| YOUR INSTRUCTIONS |
Could you rewrite the records between the lines holding "You are a GUI" and "Screen dimensions: 2341x989", inclusive, with every coordinate in the answers shifted by 85? Leave the pictures out.

| DATA ENTRIES |
========

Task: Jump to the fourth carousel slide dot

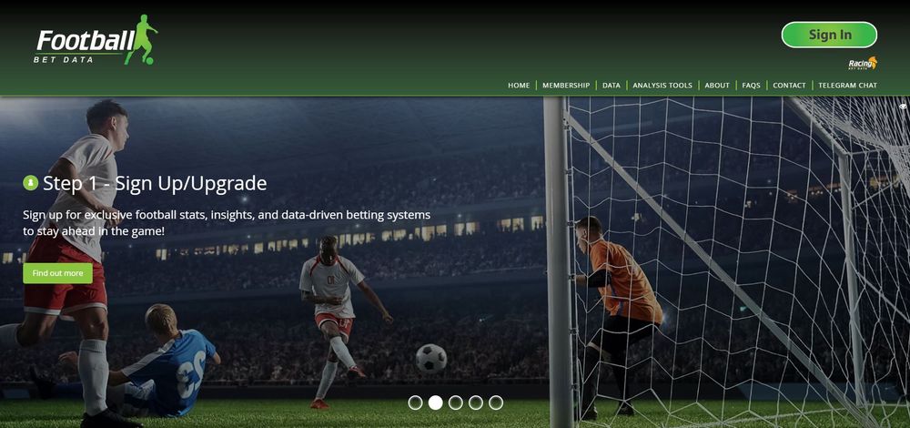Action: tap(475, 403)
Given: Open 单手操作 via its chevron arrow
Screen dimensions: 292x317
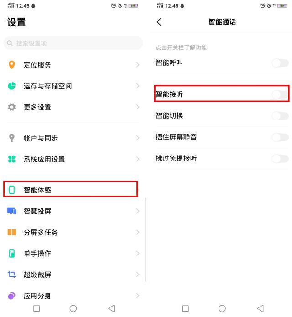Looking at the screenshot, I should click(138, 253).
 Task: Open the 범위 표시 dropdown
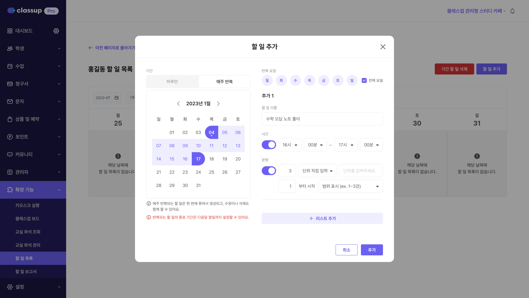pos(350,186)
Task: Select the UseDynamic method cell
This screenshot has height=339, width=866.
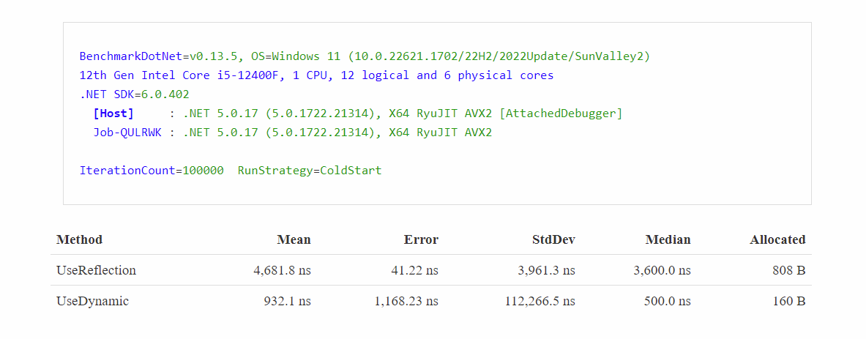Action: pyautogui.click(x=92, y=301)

========

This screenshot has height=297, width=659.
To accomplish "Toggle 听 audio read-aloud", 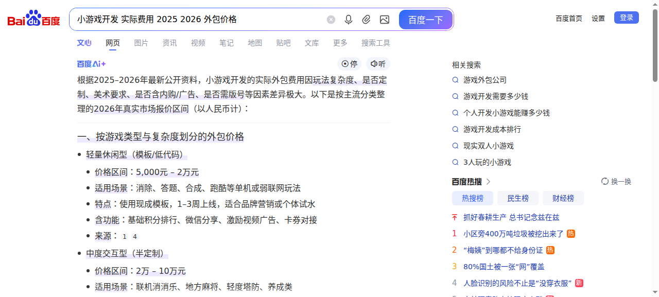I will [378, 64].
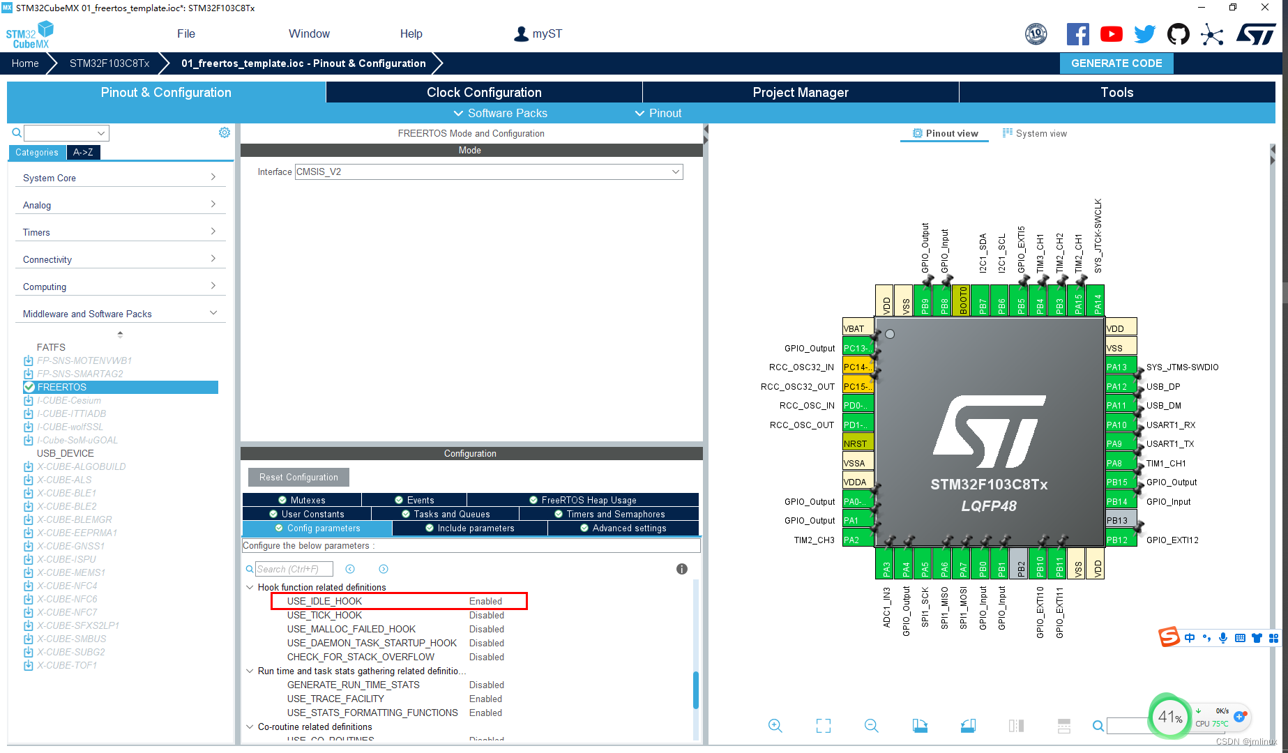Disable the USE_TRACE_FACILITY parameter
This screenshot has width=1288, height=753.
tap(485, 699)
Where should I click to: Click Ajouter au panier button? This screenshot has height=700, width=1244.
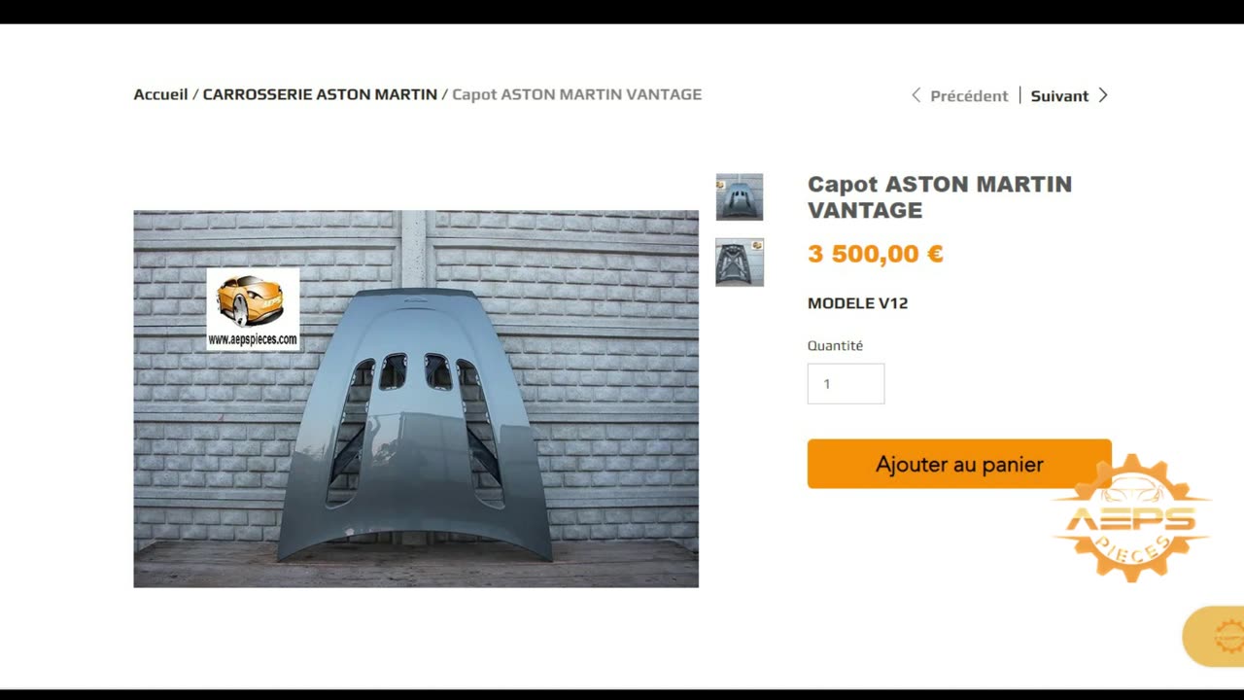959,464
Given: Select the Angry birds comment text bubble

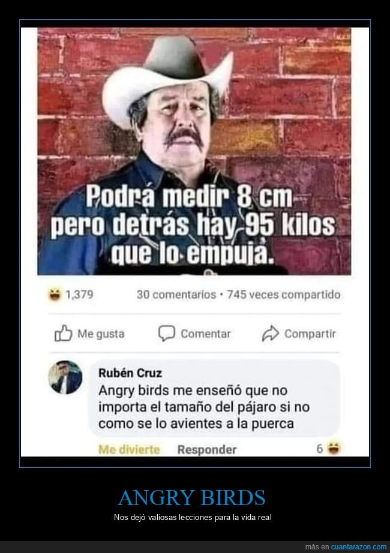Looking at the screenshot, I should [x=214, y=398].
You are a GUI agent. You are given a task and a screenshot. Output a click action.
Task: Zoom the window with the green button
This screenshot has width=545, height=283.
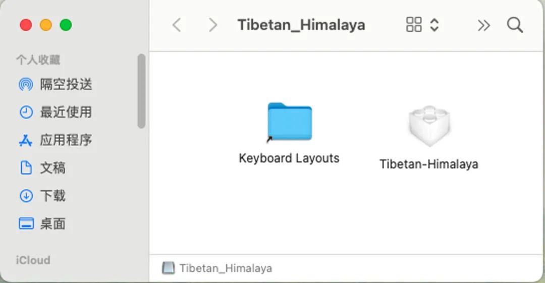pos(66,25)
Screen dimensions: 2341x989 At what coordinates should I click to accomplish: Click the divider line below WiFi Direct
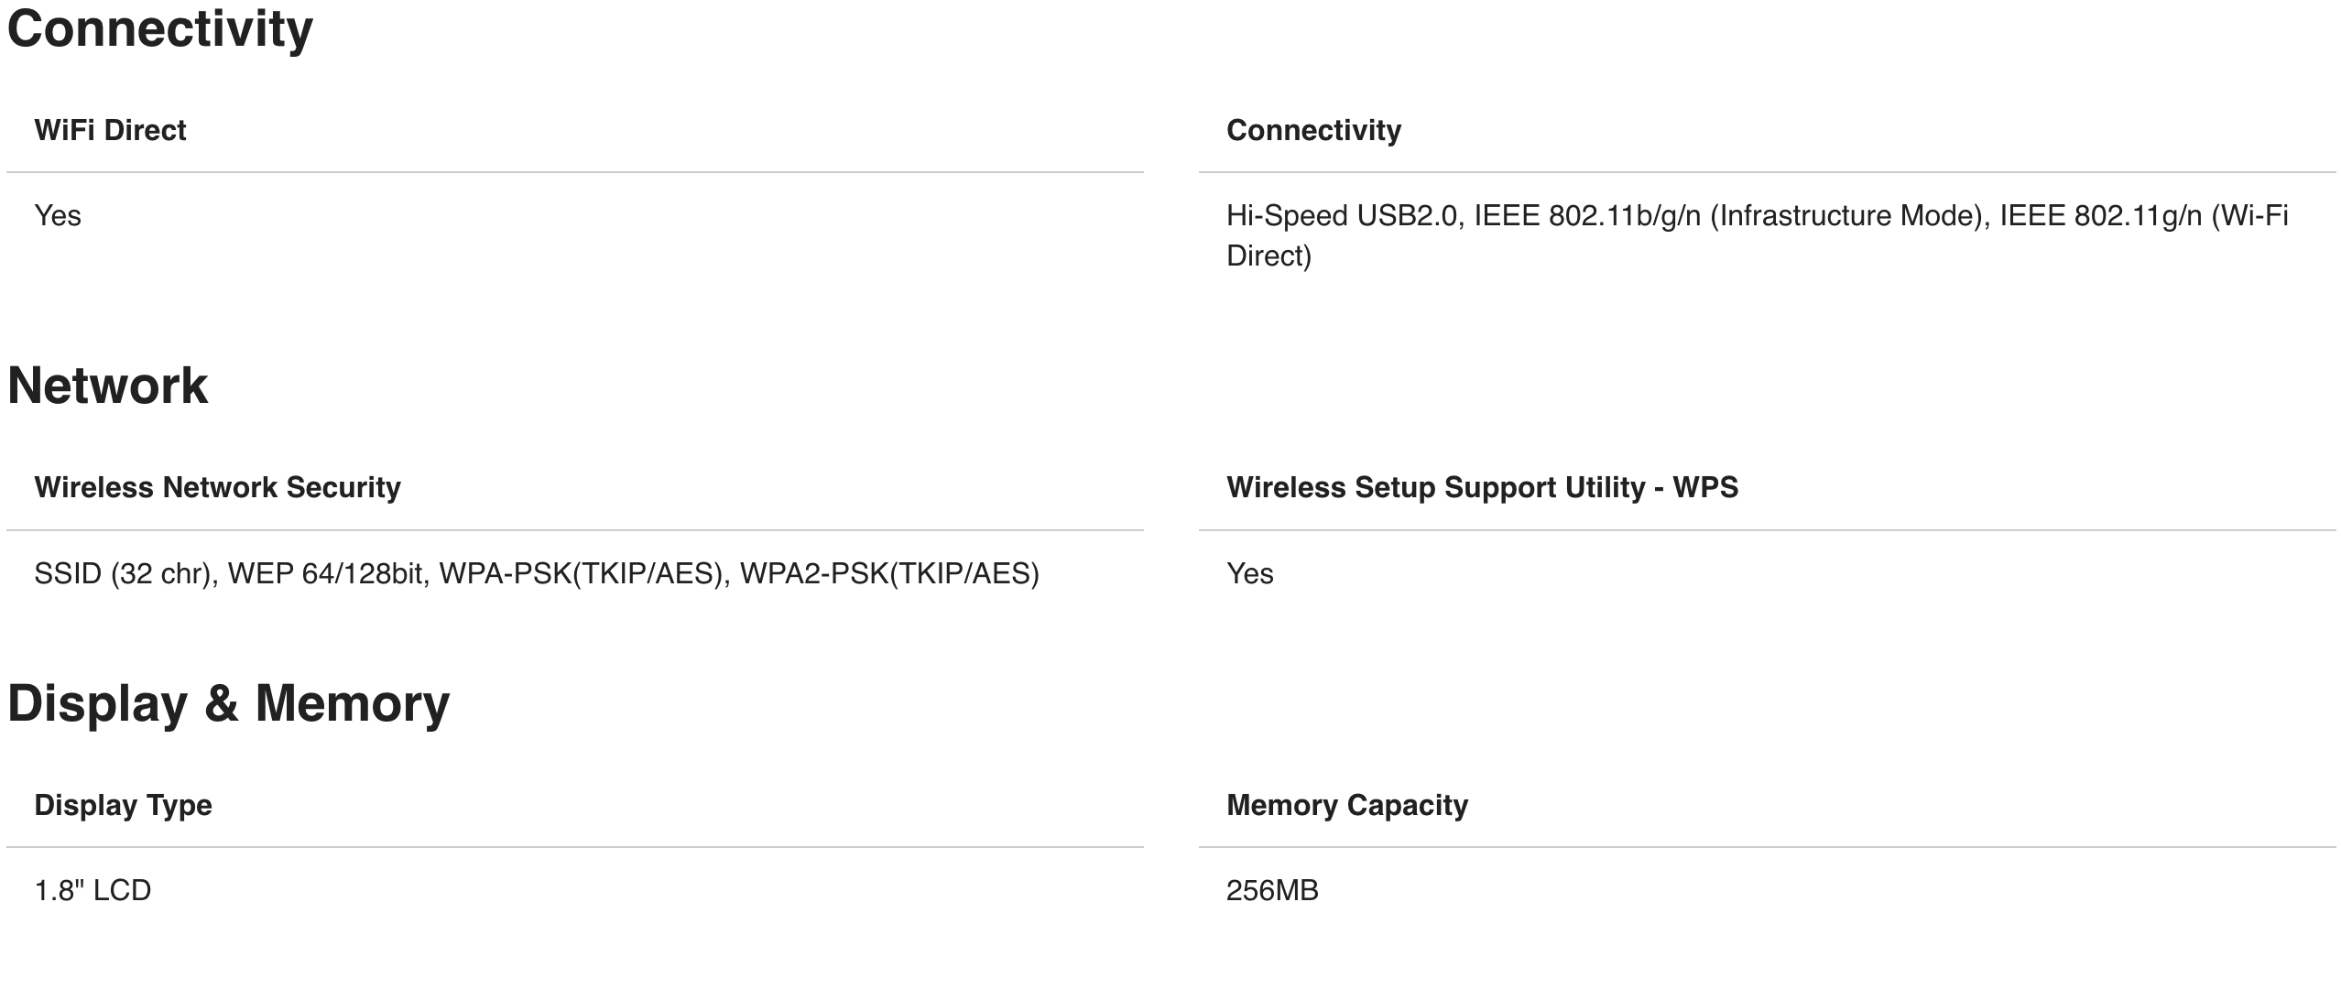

========

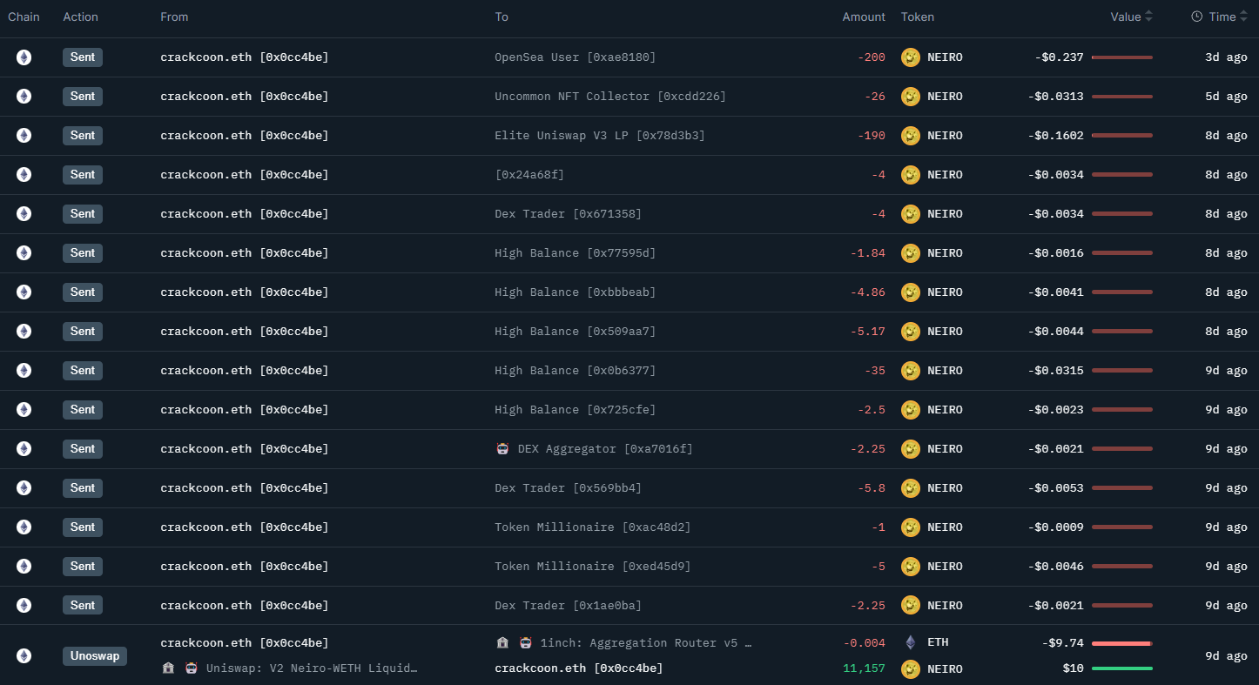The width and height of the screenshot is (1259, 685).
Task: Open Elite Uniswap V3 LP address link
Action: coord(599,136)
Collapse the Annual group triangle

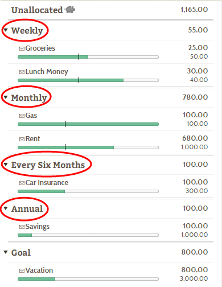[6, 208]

========

| THE RESULT |
You are a GUI agent. You are given a task and a screenshot. Output a click action.
Task: Zoom the window with the green button
This screenshot has width=545, height=283.
pos(151,110)
Screen dimensions: 2341x989 At what coordinates should I click to accomplish: Click the divider line below WiFi Direct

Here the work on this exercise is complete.